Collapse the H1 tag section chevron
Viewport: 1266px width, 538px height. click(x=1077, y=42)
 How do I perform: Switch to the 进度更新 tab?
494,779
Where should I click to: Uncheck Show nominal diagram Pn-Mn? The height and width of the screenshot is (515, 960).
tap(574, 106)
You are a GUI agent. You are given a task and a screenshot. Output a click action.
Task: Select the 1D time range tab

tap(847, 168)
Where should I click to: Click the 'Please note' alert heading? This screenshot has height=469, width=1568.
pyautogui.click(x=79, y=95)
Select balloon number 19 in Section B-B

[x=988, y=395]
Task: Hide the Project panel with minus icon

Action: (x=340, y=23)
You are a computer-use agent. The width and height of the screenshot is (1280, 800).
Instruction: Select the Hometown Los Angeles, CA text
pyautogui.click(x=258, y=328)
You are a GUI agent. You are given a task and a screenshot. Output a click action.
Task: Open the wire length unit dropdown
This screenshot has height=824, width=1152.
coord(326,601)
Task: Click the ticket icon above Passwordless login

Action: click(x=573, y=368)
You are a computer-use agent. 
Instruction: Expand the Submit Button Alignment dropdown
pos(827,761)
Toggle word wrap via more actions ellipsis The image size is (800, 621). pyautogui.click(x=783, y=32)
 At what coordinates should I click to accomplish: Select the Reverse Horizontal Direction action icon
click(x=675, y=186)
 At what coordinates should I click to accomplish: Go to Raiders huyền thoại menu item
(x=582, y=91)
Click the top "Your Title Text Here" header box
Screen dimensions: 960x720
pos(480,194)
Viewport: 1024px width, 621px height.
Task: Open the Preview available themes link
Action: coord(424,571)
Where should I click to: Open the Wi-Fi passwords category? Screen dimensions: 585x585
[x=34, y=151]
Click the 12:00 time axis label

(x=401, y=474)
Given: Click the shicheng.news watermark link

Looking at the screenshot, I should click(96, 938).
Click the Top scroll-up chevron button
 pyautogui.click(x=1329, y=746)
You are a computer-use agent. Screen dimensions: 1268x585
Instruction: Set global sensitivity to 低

——

■ **Short task**:
Reproduce all of the entries above verbatim, line for line, without altering anything.

■ **Answer to this exercise**:
Collapse the H1 tag section chevron
Viewport: 1266px width, 538px height. click(x=1077, y=42)
 How do I perform: Switch to the 进度更新 tab?
494,779
Where should I click to: Uncheck Show nominal diagram Pn-Mn? The height and width of the screenshot is (515, 960).
tap(574, 106)
You are a GUI agent. You are given a task and a screenshot. Output a click action.
Task: Select the 1D time range tab

tap(847, 168)
Where should I click to: Click the 'Please note' alert heading? This screenshot has height=469, width=1568.
pyautogui.click(x=79, y=95)
Select balloon number 19 in Section B-B

[x=988, y=395]
Task: Hide the Project panel with minus icon

Action: (x=340, y=23)
You are a computer-use agent. The width and height of the screenshot is (1280, 800).
Instruction: Select the Hometown Los Angeles, CA text
pyautogui.click(x=258, y=328)
You are a GUI agent. You are given a task and a screenshot. Output a click action.
Task: Open the wire length unit dropdown
This screenshot has height=824, width=1152.
coord(326,601)
Task: Click the ticket icon above Passwordless login

Action: click(x=573, y=368)
You are a computer-use agent. 
Instruction: Expand the Submit Button Alignment dropdown
pos(827,761)
Toggle word wrap via more actions ellipsis The image size is (800, 621). pyautogui.click(x=783, y=32)
 At what coordinates should I click to accomplish: Select the Reverse Horizontal Direction action icon
click(x=675, y=186)
 At what coordinates should I click to accomplish: Go to Raiders huyền thoại menu item
(x=582, y=91)
Click the top "Your Title Text Here" header box
Screen dimensions: 960x720
pos(480,194)
Viewport: 1024px width, 621px height.
Task: Open the Preview available themes link
Action: coord(424,571)
Where should I click to: Open the Wi-Fi passwords category? Screen dimensions: 585x585
[x=34, y=151]
Click the 12:00 time axis label

(x=401, y=474)
Given: Click the shicheng.news watermark link

Looking at the screenshot, I should click(96, 938).
Click the Top scroll-up chevron button
 pyautogui.click(x=1329, y=746)
You are a computer-use agent. Screen dimensions: 1268x585
Instruction: Set global sensitivity to 低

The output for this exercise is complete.